**Job:**
Copy out each line in the records below that contains the word "sidebar".

**Records provided:**
Begin
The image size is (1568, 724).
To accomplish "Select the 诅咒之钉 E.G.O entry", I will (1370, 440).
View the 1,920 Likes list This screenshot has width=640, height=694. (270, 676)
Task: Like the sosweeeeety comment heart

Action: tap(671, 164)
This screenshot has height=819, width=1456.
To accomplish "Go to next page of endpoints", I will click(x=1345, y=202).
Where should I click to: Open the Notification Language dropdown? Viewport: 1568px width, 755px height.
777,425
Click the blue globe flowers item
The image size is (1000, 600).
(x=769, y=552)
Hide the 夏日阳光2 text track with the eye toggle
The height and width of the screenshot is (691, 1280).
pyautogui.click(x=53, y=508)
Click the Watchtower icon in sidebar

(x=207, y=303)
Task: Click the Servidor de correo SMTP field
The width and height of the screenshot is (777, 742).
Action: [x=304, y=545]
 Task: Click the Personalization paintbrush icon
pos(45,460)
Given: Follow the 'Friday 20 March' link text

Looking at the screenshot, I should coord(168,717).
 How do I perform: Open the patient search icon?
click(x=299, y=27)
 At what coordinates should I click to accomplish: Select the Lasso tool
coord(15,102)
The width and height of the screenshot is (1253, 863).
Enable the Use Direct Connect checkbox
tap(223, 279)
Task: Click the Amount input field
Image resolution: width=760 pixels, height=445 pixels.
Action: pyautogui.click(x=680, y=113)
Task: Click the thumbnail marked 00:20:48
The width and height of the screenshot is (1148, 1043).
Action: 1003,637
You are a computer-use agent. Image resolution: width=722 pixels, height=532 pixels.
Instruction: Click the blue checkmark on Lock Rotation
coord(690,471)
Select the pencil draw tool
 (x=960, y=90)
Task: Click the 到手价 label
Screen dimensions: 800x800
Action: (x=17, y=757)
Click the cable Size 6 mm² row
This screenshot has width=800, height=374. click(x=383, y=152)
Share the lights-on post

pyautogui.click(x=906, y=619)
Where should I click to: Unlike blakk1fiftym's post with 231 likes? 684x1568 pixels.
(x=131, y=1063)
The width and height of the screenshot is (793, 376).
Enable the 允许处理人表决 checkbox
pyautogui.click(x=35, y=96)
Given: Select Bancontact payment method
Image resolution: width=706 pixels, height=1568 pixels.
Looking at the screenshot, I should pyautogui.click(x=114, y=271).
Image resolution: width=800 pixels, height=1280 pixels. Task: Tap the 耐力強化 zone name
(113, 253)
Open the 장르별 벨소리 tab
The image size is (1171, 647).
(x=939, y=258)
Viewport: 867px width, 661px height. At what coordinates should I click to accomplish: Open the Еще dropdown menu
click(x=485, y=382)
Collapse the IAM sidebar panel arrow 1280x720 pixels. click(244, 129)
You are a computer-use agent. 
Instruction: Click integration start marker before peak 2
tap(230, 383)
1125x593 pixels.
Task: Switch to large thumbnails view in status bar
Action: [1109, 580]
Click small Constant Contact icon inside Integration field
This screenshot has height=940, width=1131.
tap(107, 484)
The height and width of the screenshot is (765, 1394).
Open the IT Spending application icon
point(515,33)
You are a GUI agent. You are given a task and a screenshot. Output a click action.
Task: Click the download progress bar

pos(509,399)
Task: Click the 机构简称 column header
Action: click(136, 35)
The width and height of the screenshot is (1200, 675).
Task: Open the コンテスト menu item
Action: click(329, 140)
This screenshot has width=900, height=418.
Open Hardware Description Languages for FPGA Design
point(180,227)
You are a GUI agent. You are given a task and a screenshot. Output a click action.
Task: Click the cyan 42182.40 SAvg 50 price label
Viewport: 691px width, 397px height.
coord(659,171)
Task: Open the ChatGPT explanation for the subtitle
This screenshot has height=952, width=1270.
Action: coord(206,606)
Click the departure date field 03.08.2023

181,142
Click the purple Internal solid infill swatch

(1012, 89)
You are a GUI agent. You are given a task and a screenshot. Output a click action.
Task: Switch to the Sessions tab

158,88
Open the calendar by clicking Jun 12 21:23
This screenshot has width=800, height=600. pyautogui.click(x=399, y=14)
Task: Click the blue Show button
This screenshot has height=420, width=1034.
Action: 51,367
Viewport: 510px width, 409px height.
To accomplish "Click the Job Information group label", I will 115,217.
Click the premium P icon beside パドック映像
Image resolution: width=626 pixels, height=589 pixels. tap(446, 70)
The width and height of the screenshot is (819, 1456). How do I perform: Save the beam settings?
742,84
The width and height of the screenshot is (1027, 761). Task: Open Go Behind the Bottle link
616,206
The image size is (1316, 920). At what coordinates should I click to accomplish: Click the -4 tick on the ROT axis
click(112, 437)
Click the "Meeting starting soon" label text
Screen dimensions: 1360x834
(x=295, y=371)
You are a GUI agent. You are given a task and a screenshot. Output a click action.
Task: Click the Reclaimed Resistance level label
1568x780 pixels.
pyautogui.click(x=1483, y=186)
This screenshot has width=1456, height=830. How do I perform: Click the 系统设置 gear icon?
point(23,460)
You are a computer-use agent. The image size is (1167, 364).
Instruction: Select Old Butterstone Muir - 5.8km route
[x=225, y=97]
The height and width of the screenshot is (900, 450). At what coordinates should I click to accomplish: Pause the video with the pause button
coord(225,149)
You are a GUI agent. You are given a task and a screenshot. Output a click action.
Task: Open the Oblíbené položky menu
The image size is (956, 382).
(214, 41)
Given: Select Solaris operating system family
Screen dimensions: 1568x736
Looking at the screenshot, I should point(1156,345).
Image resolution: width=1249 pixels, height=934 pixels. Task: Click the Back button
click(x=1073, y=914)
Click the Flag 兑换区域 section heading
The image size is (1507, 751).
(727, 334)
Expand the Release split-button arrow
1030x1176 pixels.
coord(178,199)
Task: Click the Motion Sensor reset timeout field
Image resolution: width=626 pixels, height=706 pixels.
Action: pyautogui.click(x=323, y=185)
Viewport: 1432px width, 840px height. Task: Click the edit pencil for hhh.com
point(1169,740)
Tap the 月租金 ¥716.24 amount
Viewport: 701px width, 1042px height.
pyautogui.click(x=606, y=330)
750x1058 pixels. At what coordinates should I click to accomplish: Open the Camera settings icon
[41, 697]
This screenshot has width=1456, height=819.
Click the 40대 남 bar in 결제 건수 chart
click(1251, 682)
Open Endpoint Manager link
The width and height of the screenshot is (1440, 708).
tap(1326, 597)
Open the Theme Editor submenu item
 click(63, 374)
End
**Completed task:**
Click the Watchtower icon in sidebar
Collapse the IAM sidebar panel arrow 1280x720 pixels. click(244, 129)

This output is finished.